[Rows of pointing data]
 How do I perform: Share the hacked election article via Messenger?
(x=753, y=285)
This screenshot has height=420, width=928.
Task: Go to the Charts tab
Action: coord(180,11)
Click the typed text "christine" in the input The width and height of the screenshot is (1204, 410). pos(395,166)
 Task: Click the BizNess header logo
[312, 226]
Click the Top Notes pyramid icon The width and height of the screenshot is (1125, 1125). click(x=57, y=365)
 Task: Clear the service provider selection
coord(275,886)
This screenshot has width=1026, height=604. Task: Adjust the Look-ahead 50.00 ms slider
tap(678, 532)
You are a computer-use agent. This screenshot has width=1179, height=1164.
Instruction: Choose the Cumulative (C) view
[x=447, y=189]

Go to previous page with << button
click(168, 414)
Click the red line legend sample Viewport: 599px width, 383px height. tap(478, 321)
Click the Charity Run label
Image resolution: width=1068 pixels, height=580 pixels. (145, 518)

Aim of the task
Transcribe every entry above word for word, keeping each line as it appears.

Exercise response
 How do I perform: Share the hacked election article via Messenger?
(x=753, y=285)
This screenshot has height=420, width=928.
Task: Go to the Charts tab
Action: coord(180,11)
Click the typed text "christine" in the input The width and height of the screenshot is (1204, 410). pos(395,166)
 Task: Click the BizNess header logo
[312, 226]
Click the Top Notes pyramid icon The width and height of the screenshot is (1125, 1125). click(x=57, y=365)
 Task: Clear the service provider selection
coord(275,886)
This screenshot has width=1026, height=604. Task: Adjust the Look-ahead 50.00 ms slider
tap(678, 532)
You are a computer-use agent. This screenshot has width=1179, height=1164.
Instruction: Choose the Cumulative (C) view
[x=447, y=189]

Go to previous page with << button
click(168, 414)
Click the red line legend sample Viewport: 599px width, 383px height. tap(478, 321)
Click the Charity Run label
Image resolution: width=1068 pixels, height=580 pixels. (145, 518)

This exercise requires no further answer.